> _EXERCISE_
Go through the data and retrieve each line that includes the string "size".

(DATA SECTION begins)

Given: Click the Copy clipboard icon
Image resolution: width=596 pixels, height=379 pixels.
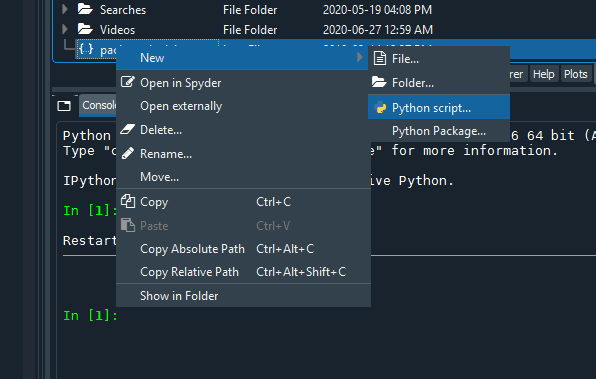Looking at the screenshot, I should (128, 201).
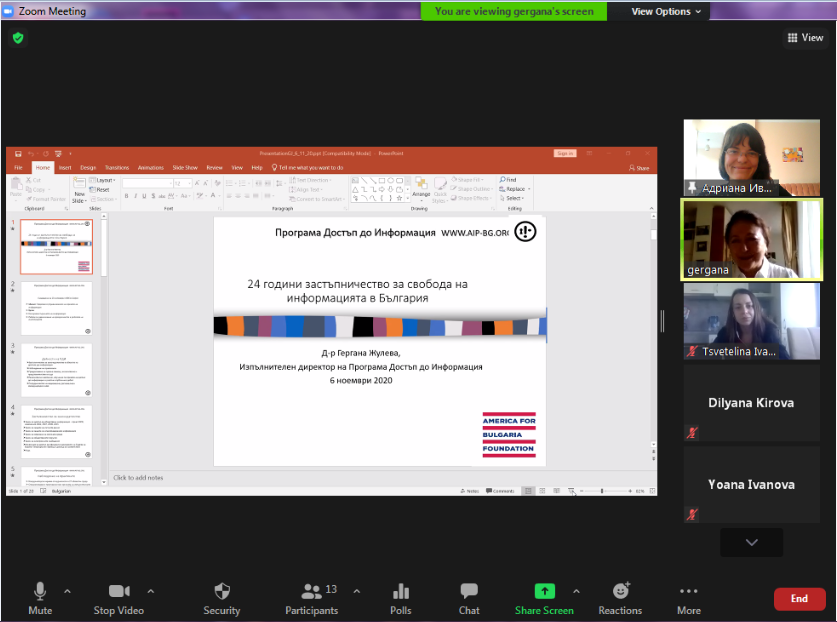Screen dimensions: 837x622
Task: Expand video options arrow beside Stop Video
Action: [151, 591]
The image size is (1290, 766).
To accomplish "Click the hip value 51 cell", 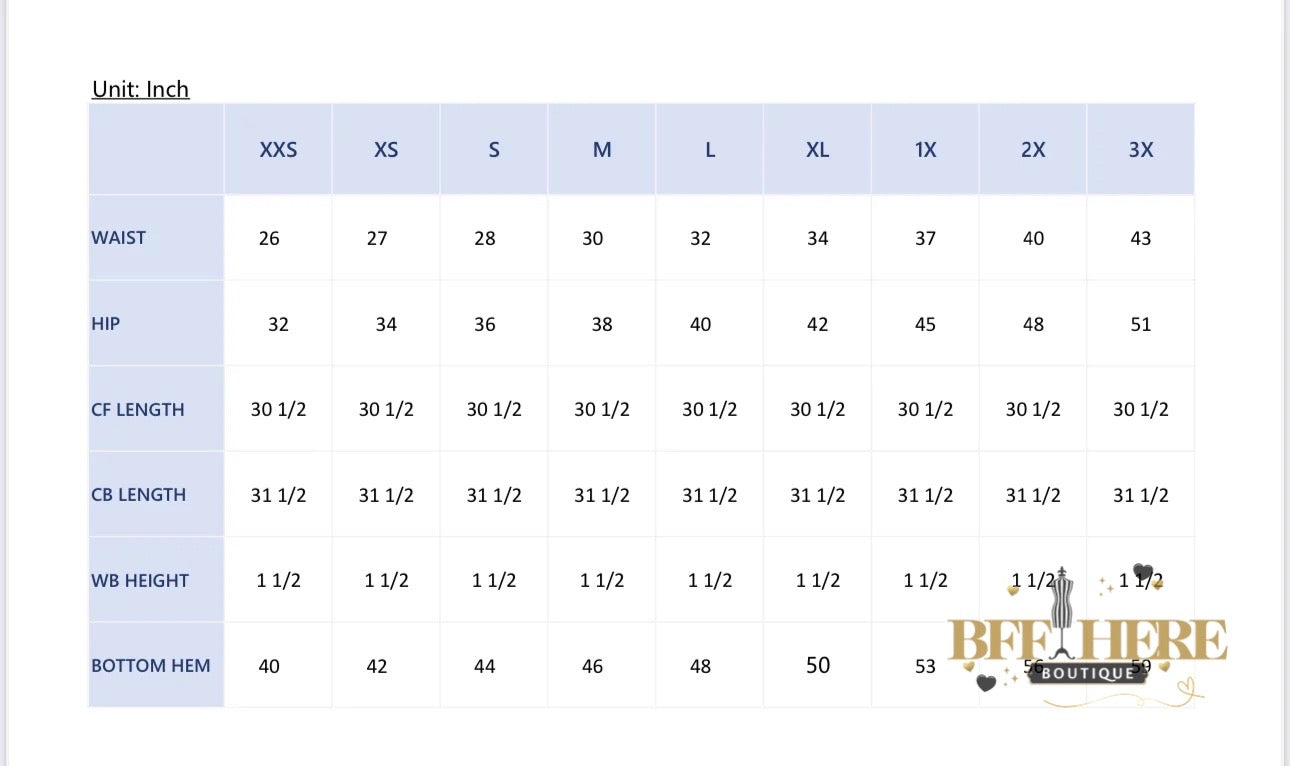I will [1141, 324].
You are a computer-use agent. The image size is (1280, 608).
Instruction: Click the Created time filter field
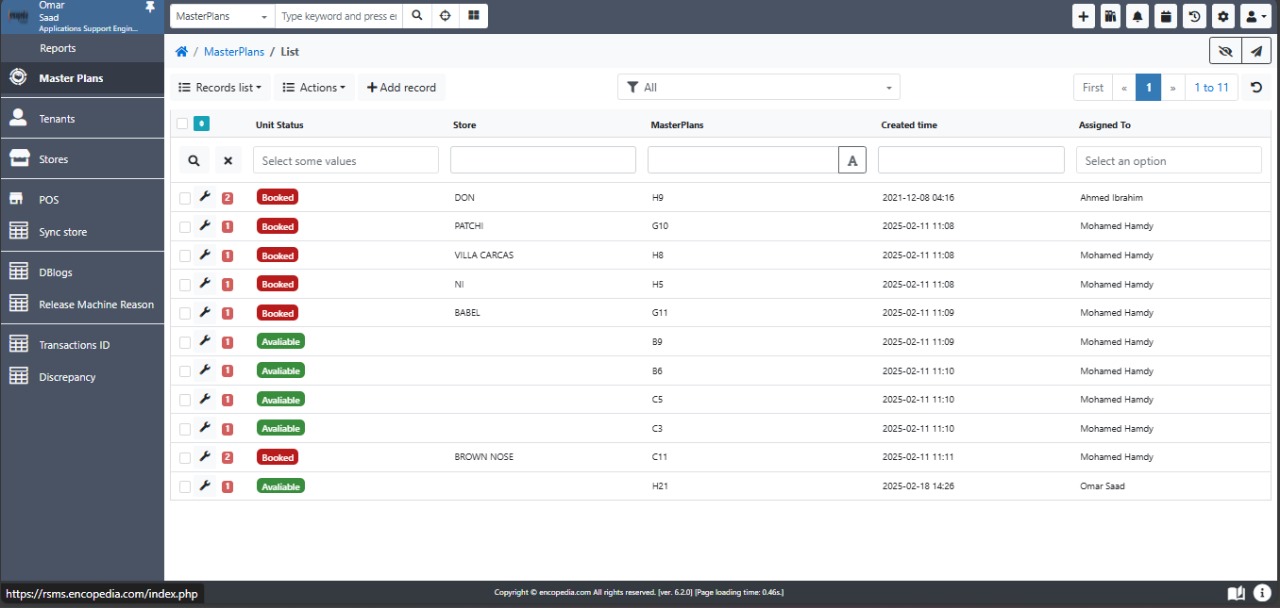[970, 160]
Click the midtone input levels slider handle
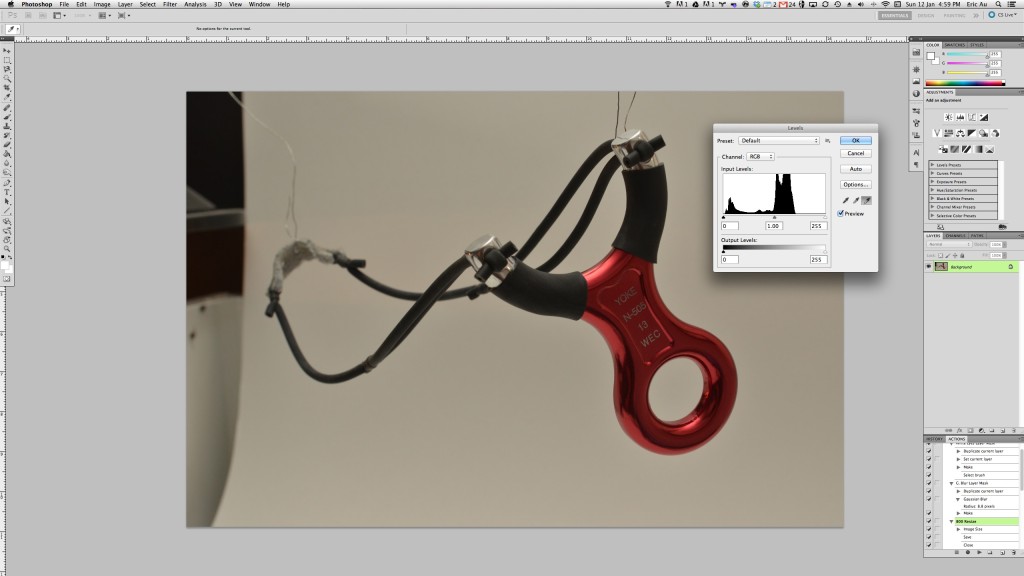 point(774,217)
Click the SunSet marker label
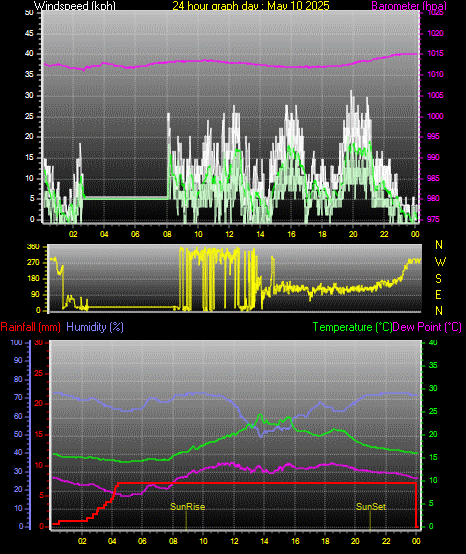The width and height of the screenshot is (466, 554). click(x=371, y=507)
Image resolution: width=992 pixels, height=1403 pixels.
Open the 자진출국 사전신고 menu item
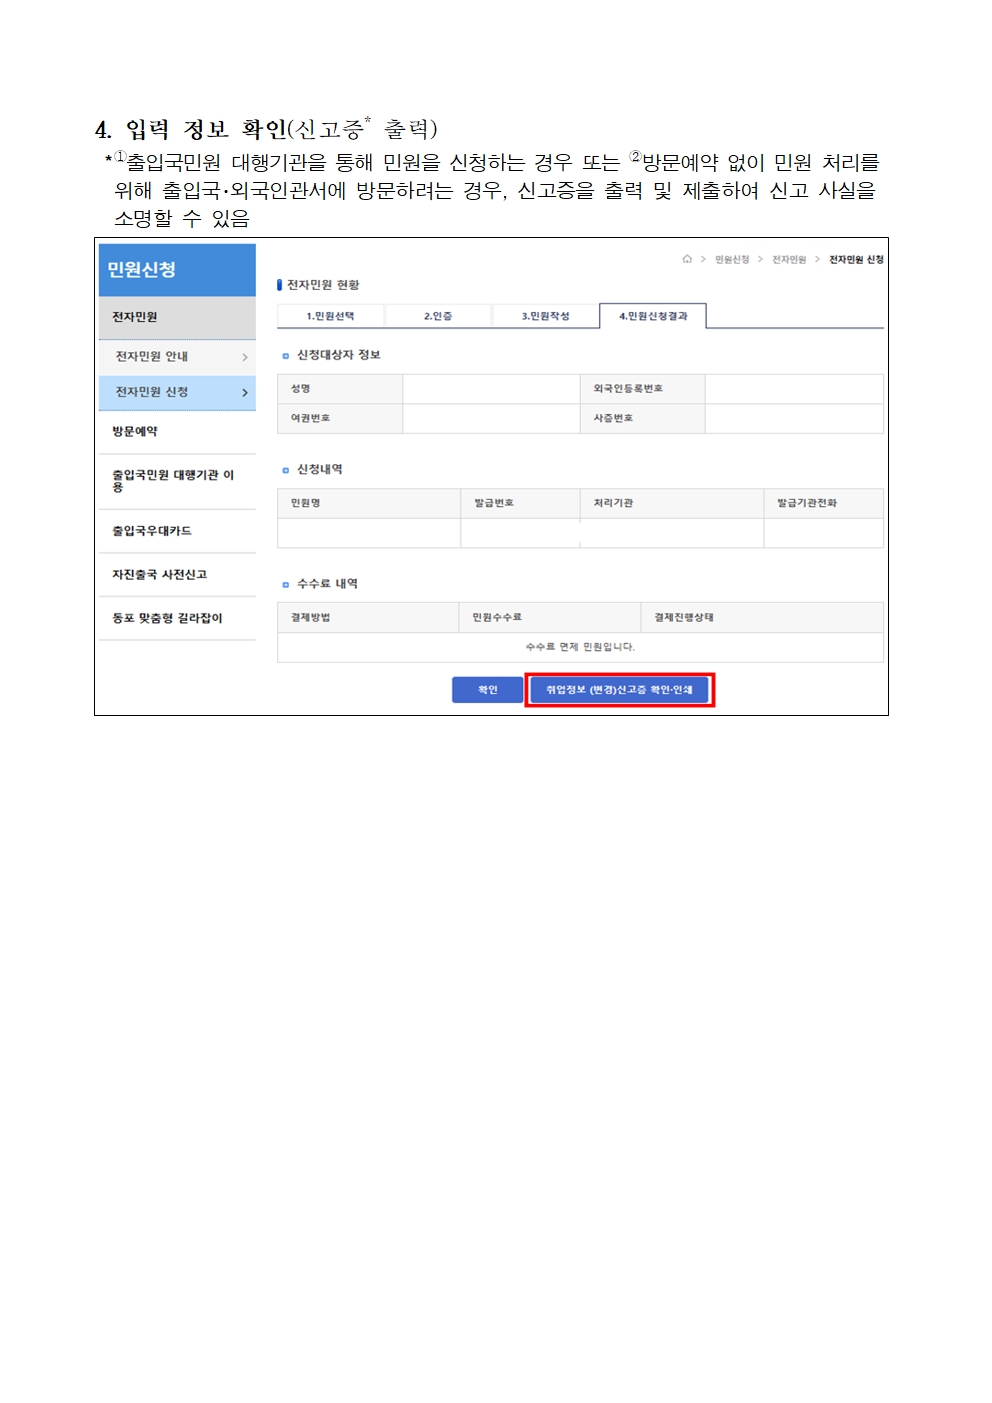tap(160, 575)
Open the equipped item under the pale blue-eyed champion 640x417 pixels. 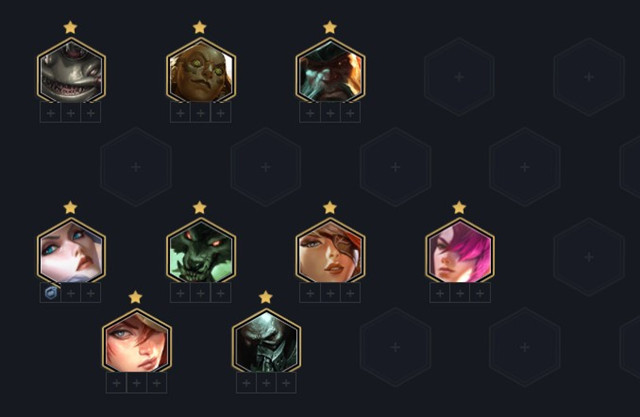(x=50, y=293)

(DATA SECTION ends)

> _REPLY TO THE EXERCISE_
The image size is (1290, 766).
You are a computer-use agent. The image size is (1280, 608).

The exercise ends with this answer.